-- BEGIN --

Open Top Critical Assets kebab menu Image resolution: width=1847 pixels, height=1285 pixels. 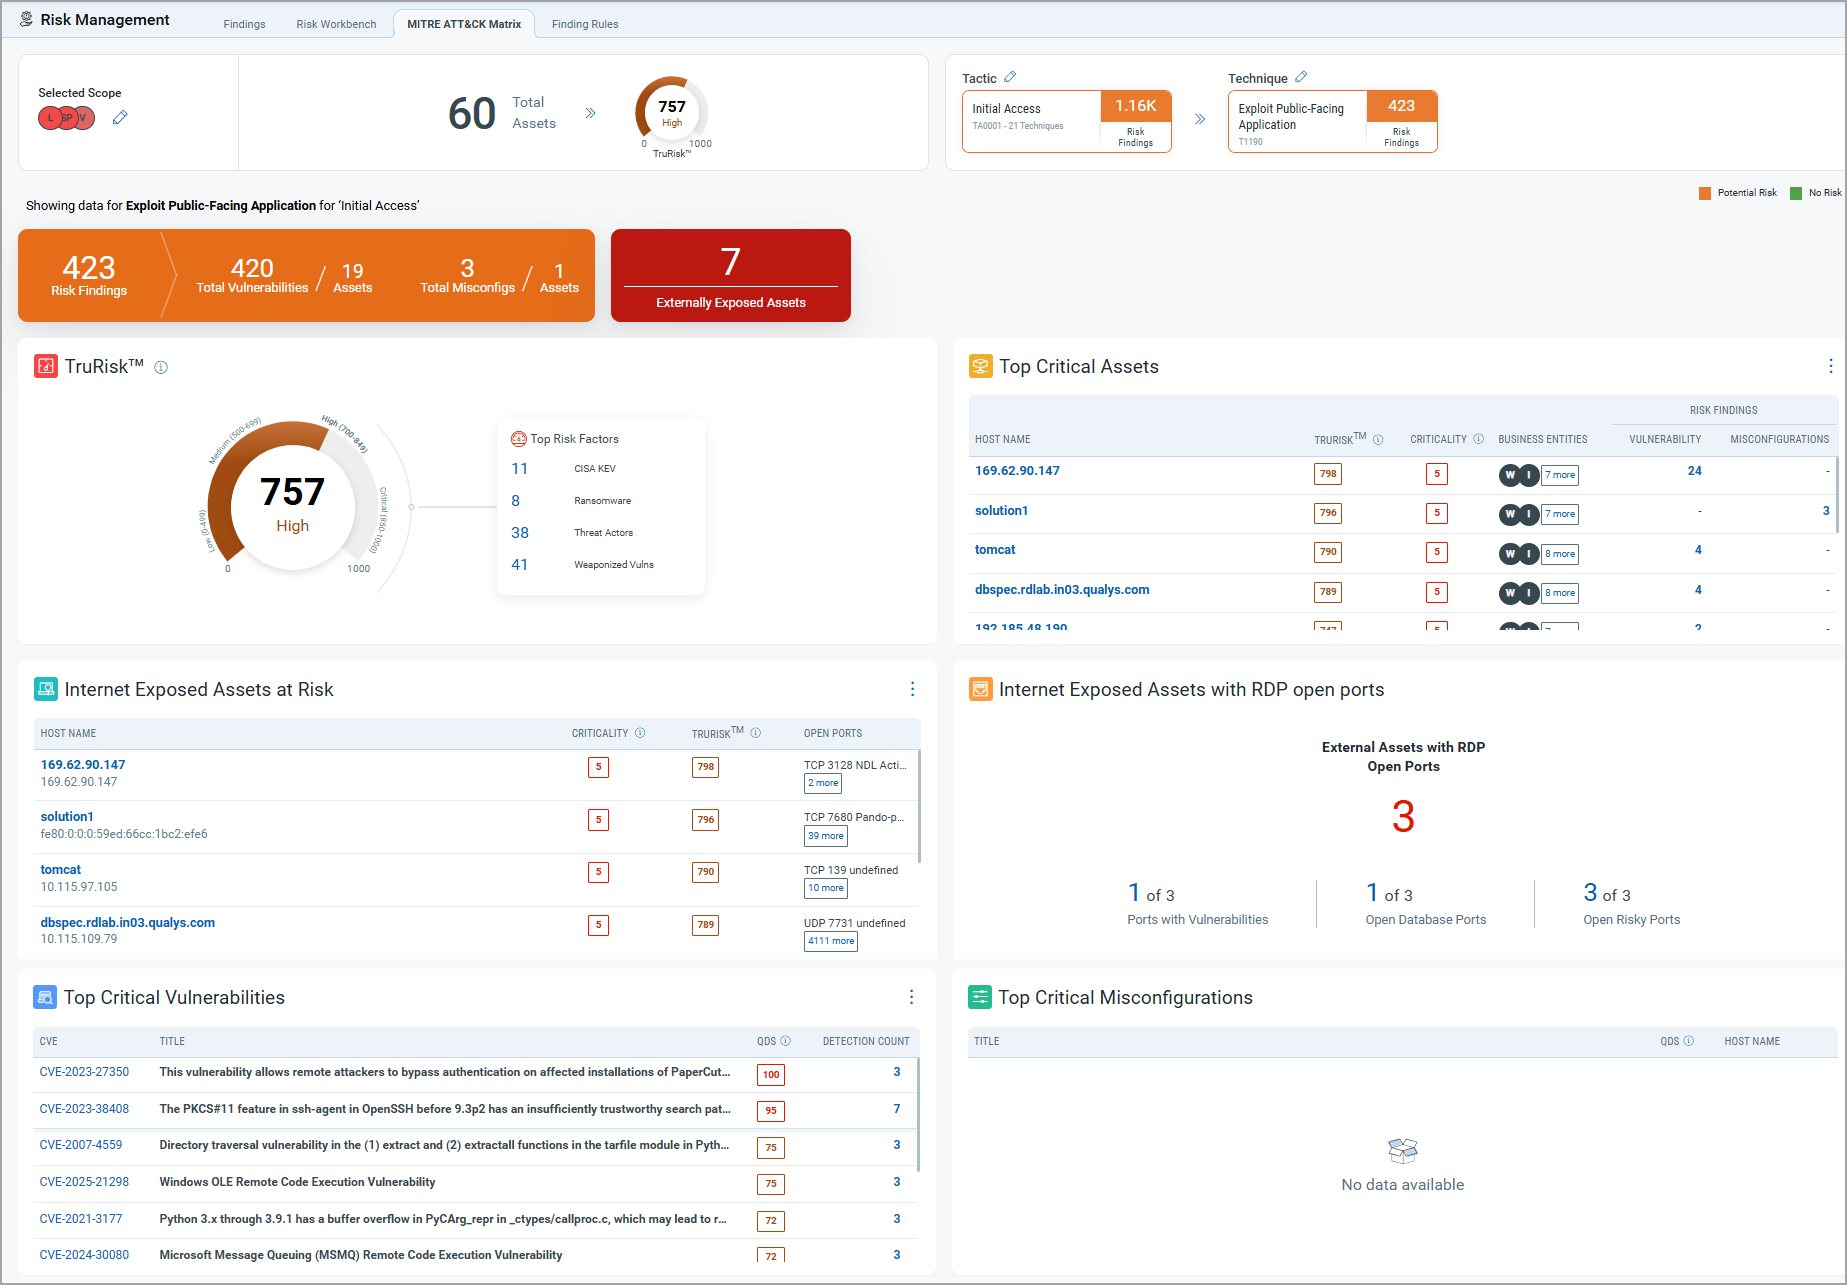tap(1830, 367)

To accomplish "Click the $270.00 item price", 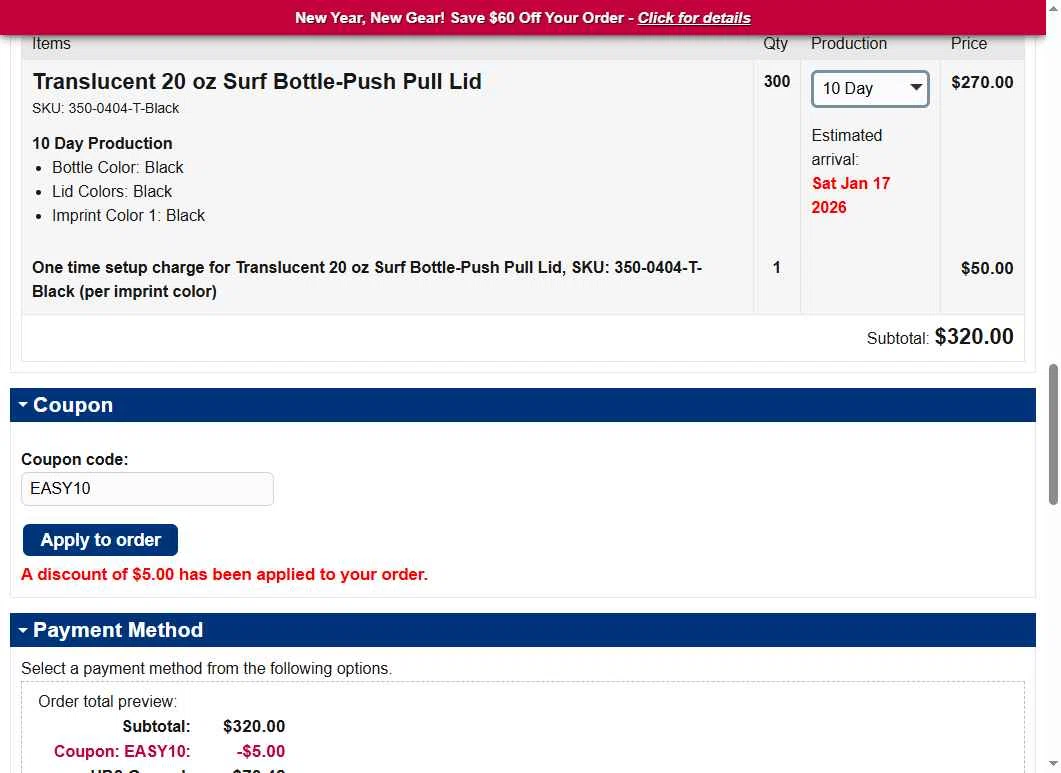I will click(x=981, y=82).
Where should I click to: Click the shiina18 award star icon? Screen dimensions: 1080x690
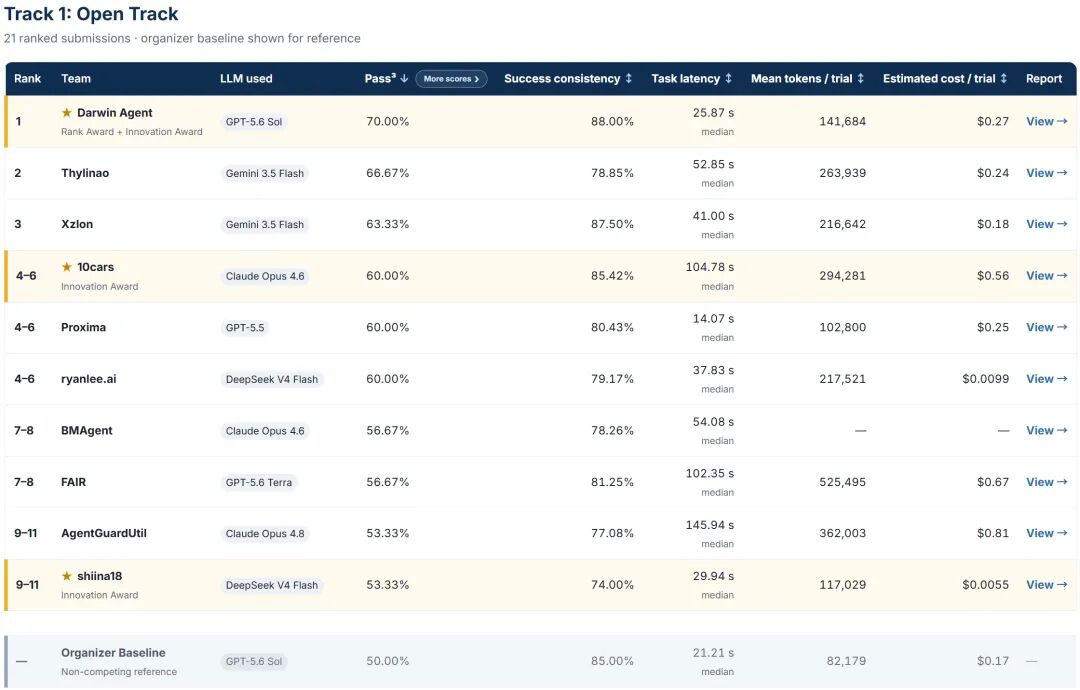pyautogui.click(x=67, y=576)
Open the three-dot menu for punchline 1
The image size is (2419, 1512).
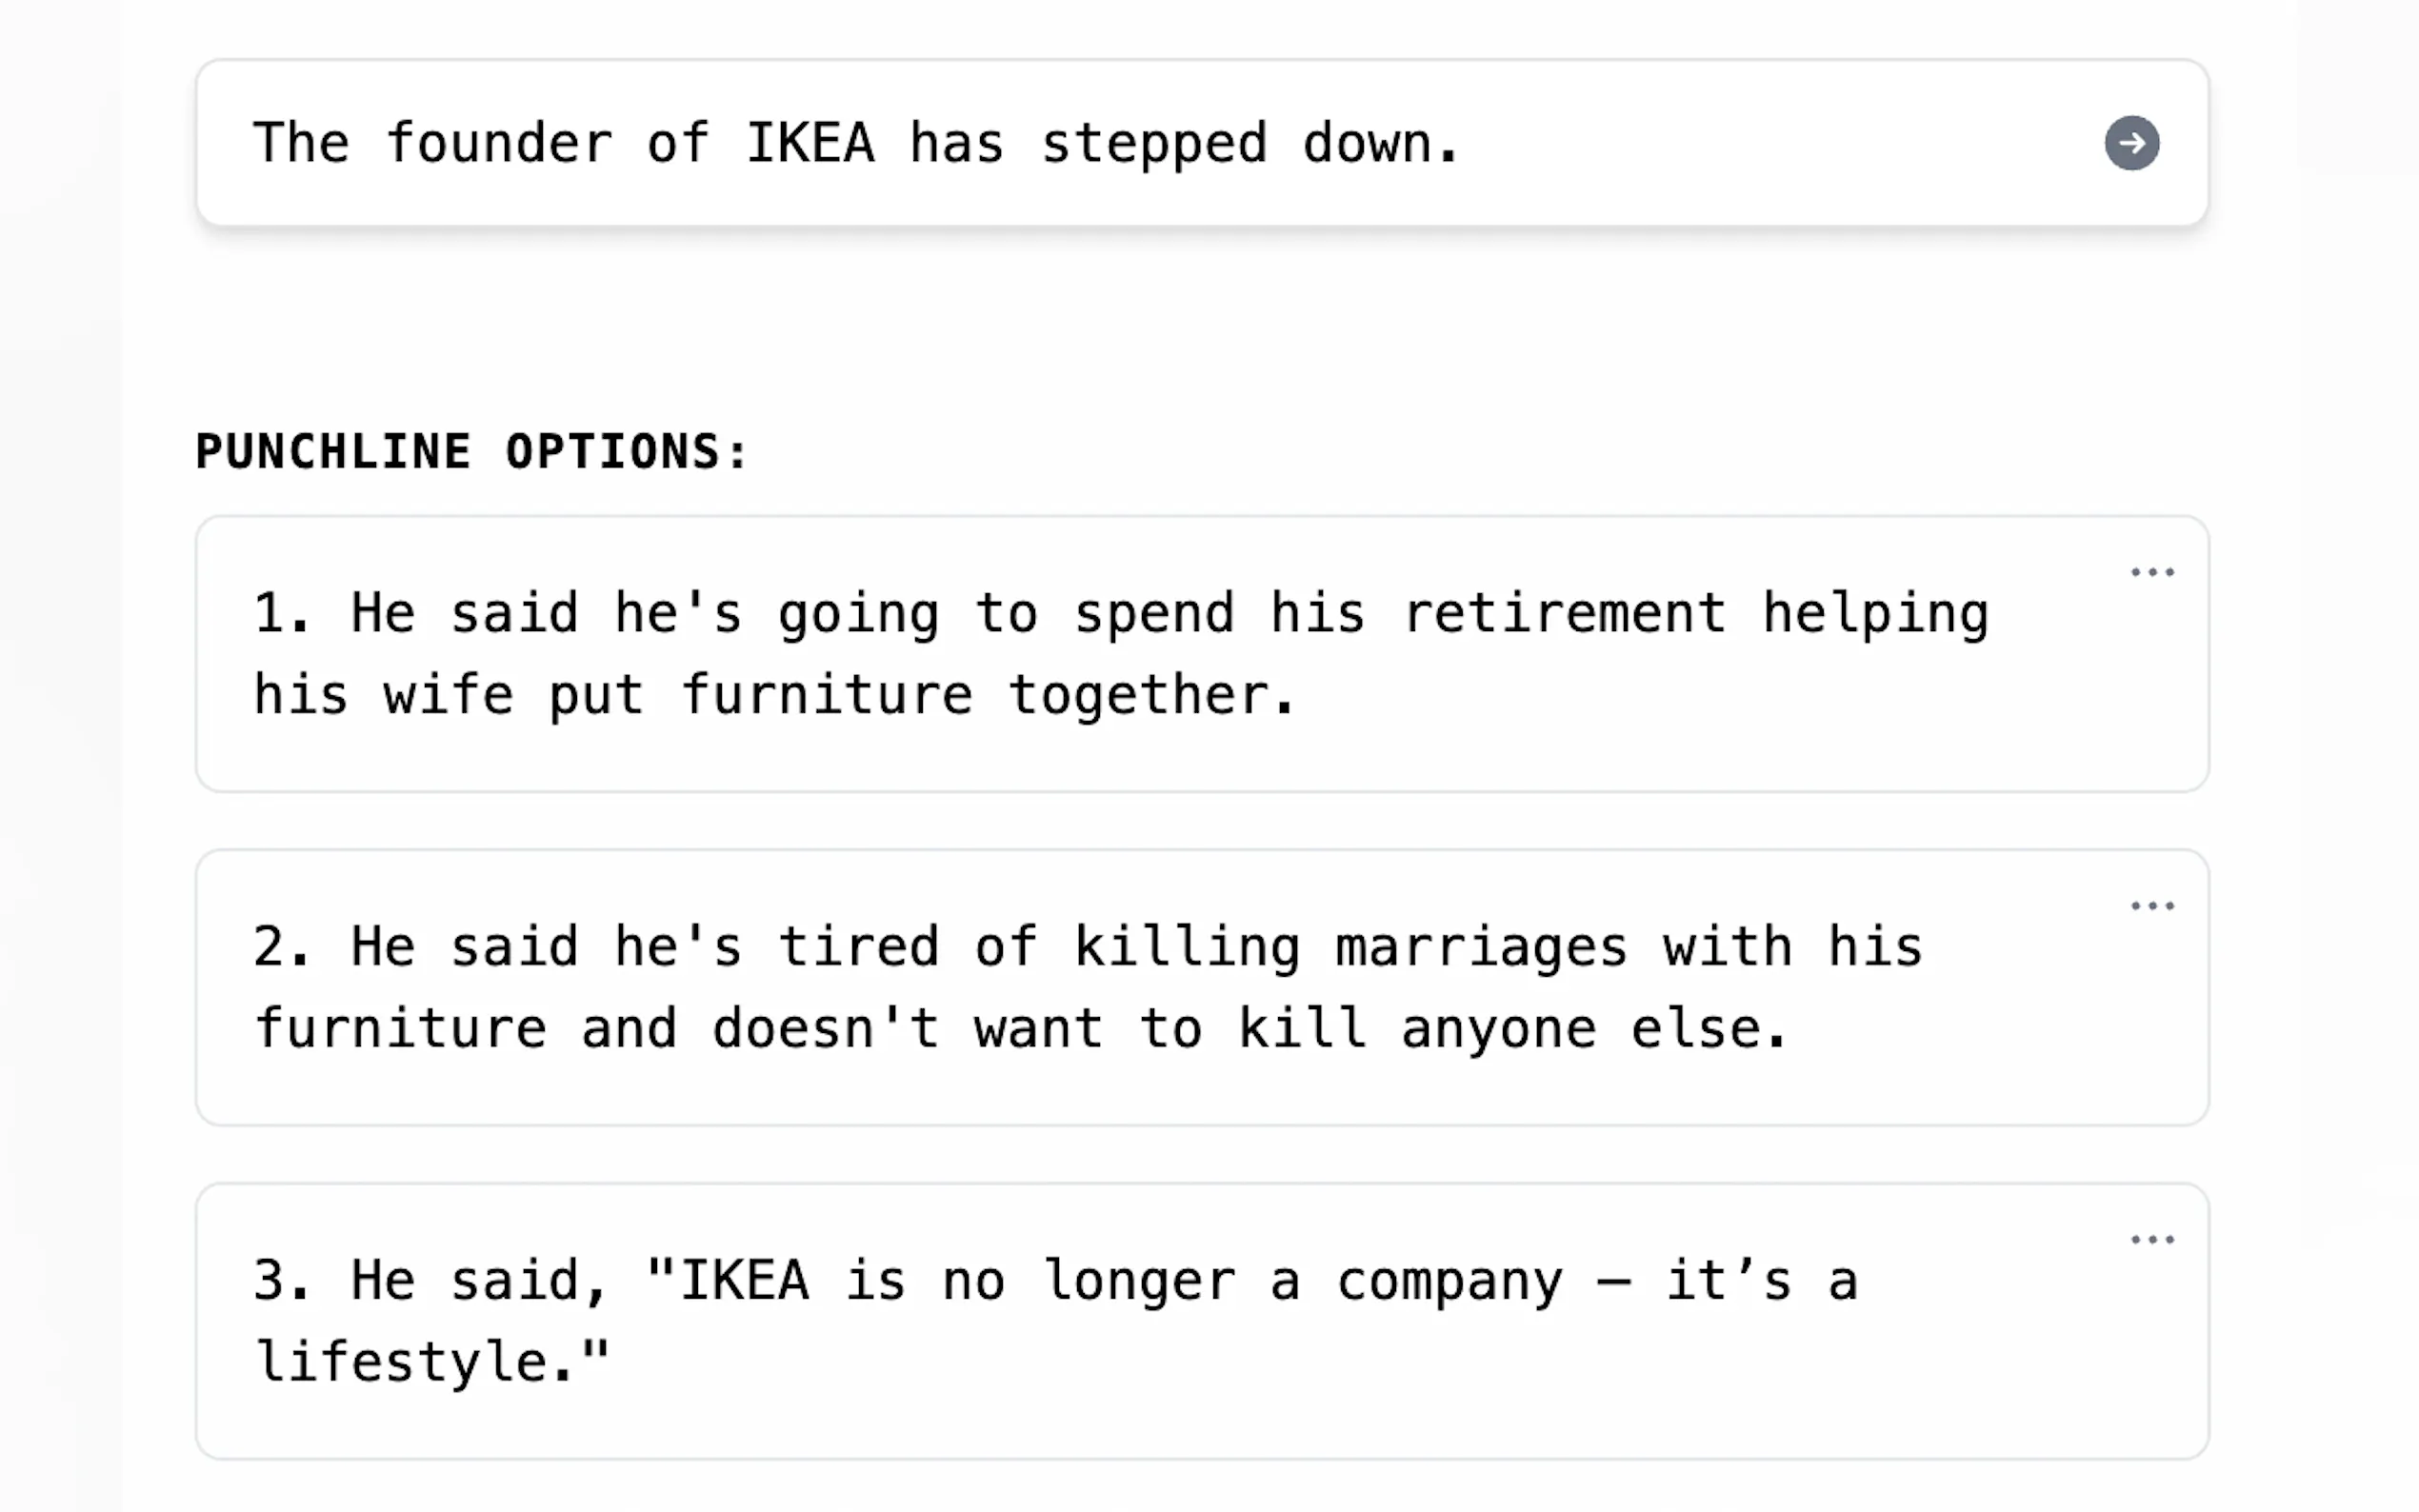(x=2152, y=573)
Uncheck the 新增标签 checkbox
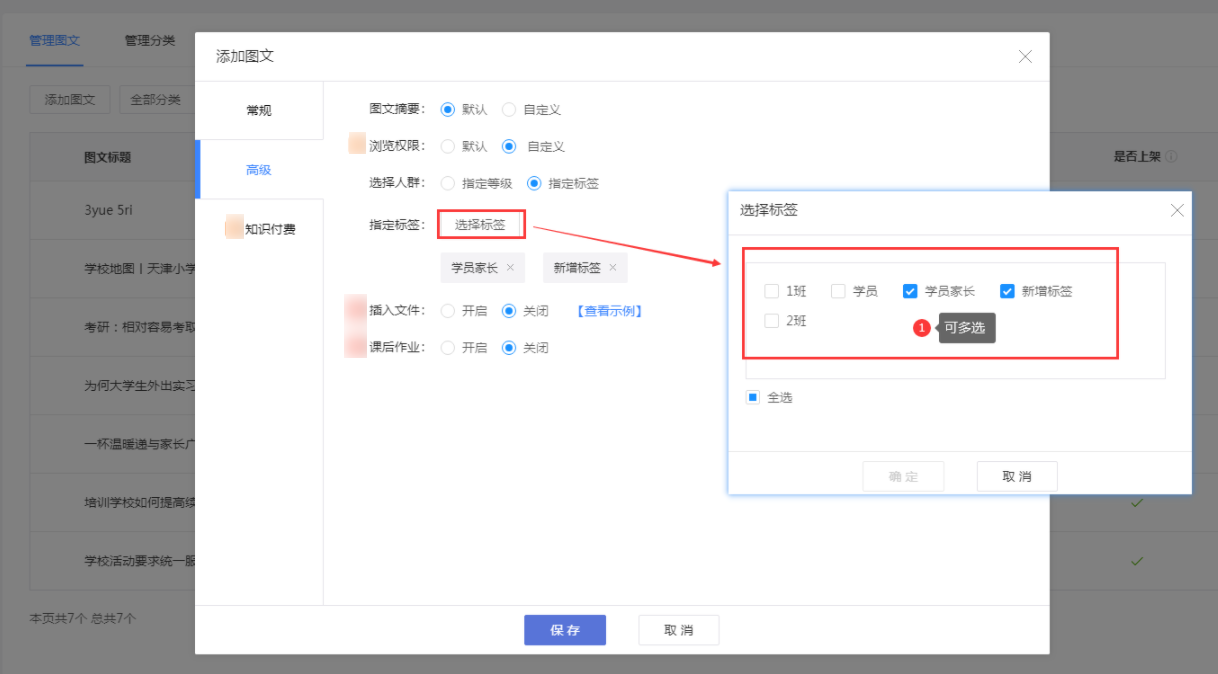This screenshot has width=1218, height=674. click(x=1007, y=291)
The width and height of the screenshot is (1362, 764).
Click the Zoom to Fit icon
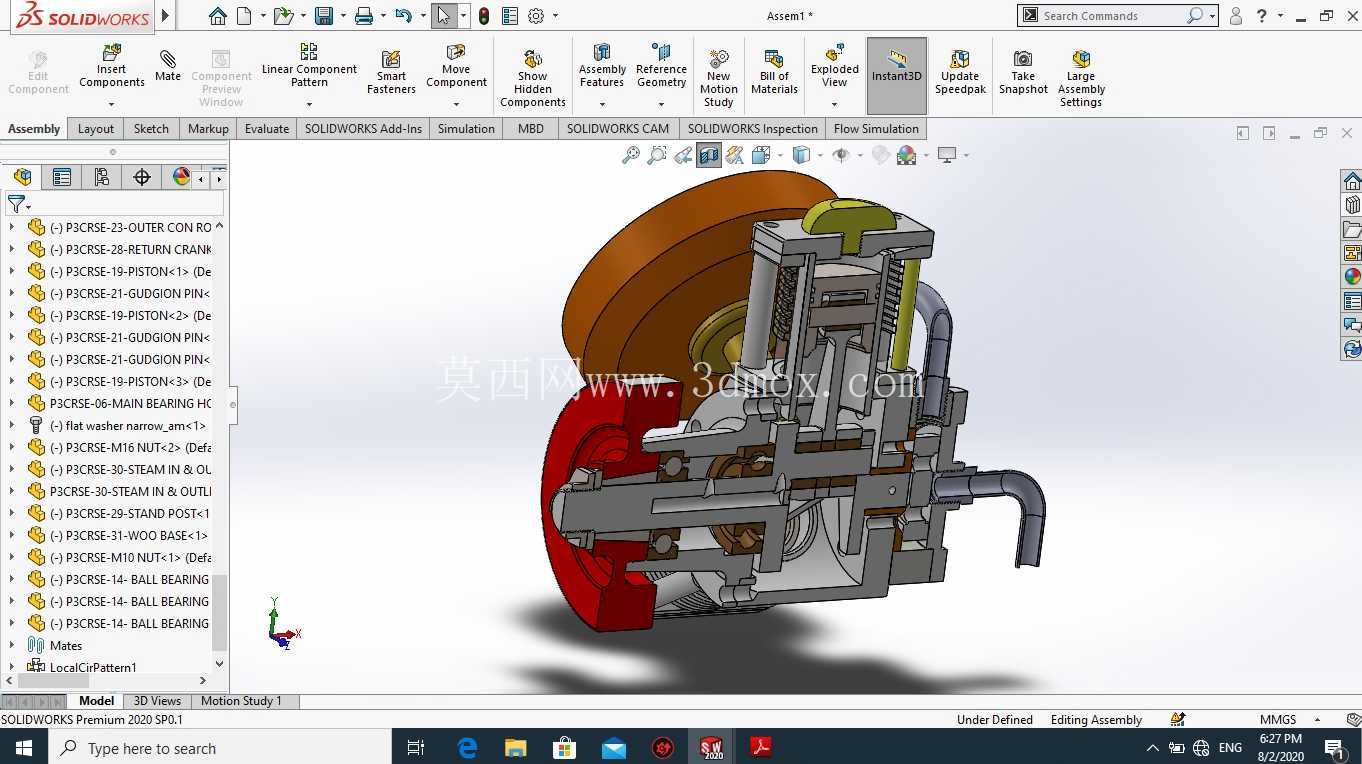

-- END --

» Given instruction:
Take the lines of the listing from the one containing "Open the three-dot menu for punchline 1" through the end of the listing, and arrange them as a numbered list. Skip blank lines and leave out the pictures.

» Response for this exercise:
1. Open the three-dot menu for punchline 1
2. The image size is (2419, 1512).
3. (x=2152, y=573)
4. Uncheck the 新增标签 checkbox
5. This screenshot has width=1218, height=674. click(x=1007, y=291)
6. The width and height of the screenshot is (1362, 764).
7. Click the Zoom to Fit icon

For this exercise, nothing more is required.